* TASK PROMPT *
Please reproduce the stretch from the line containing "You are a GUI" through the line containing "The image size is (1200, 630)." in the records, both lines included.

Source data

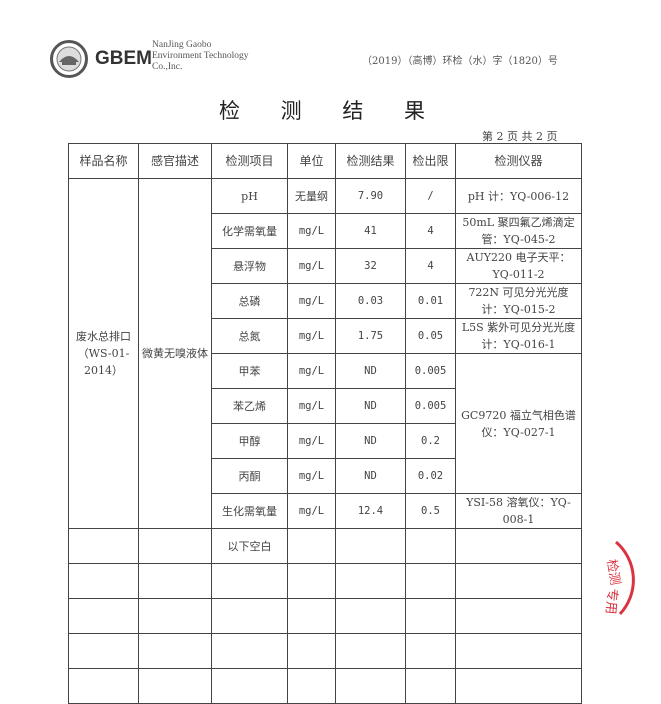  Describe the element at coordinates (370, 196) in the screenshot. I see `result: 7.90` at that location.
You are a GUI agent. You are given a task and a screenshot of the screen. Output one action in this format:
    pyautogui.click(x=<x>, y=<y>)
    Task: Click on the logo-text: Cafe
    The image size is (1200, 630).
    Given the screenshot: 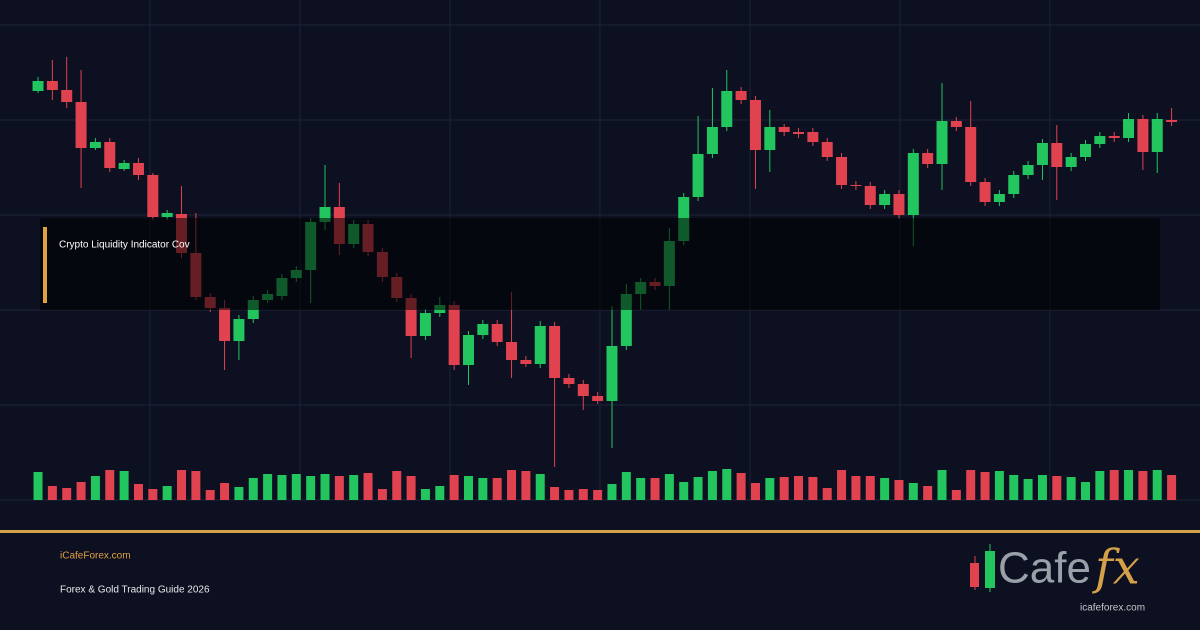 What is the action you would take?
    pyautogui.click(x=1044, y=568)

* RESPONSE AREA *
You are a GUI agent. You are given a task and a screenshot of the screen. Output one action in this format:
    pyautogui.click(x=<x>, y=<y>)
    Task: Click on the logo-text: Cafe
    The image size is (1200, 630).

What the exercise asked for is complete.